The Mystery of Mrs. Christie by Marie Benedict ($22.99)

This mystery book is a summer read that will keep you on your toes. The book details the investigation of Agatha Christie’s 1926 disappearance and why – to this day – the details are haunting.

Killing the Mob: The Fight Against Organized Crime in America by Bill O’Reilly, Martin Dugard ($21)

Bill O’Reilly and Martin Dugard co-author the history-based book, detailing organized crime in the United States. The book covers the time period between the 1930s to the 1980s, and while some cases were well-known, others existed under the radar at the time.

Best new releases

Billy Summers by Stephen King ($21)

“Billy Summers is a man in a room with a gun.” That is the first line of the official description for “Billy Summers” by Stephen King. You can see where the story is going to go from there. The book, according to a description by Barnes and Noble, is part war story, part love letter to small town America and the people who live there.

The Guilt Trip by Sandie Jones ($21.99)

Shanli’s Books Reviews starts the description of “The Guilt Trip” off with “Six friends, three couples, and a picturesque wedding. What could go wrong?” The suspense piece has a lot more mystery where that came from.

We Are All the Same in the Dark by Julia Heaberlin ($13.99)

The “Who dunnit?” book of the season is here. The official description of the book reads “The discovery of a girl abandoned by the side of the road threatens to unearth the long-buried secrets of a Texas town’s legendary cold case in this superb, atmospheric novel.”

The Other Black Girl by Zakiya Dalila Harris ($21.99)

“The Other Black Girl,” according to Barnes and Noble, centers on 26-year-old editorial assistant Nella Rogers who is tired of being the only Black employee at Wagner Books. Naturally, she’s thrilled when Harlem-born-and-bred Hazel starts working in the cubicle beside hers. When Hazel begins to get more praise at work, Nella feels “left in the dust” by her. When a threatening note is left on Nella’s desk, she starts to rethink her career – and the other forces that might be at play.

Intimacies: A Novel by Katie Kitamura ($22.99)

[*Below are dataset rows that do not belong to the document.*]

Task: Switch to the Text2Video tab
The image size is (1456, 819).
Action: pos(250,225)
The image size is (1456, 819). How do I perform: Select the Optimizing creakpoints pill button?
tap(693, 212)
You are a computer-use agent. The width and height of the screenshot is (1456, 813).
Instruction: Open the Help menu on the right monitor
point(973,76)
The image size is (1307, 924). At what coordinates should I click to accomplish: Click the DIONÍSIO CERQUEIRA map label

Described as a “haunting, precise, and morally astute novel,” “Intimacies” centers on an interpreter who has moved to a new city and needs to start making her own friends. Soon after her move, she gets herself involved with a variety of “situation-ships” and is forced to choose how she wants her life to go. The online reviews of the book have called it “intense,” “fascinating” and “unsettling.”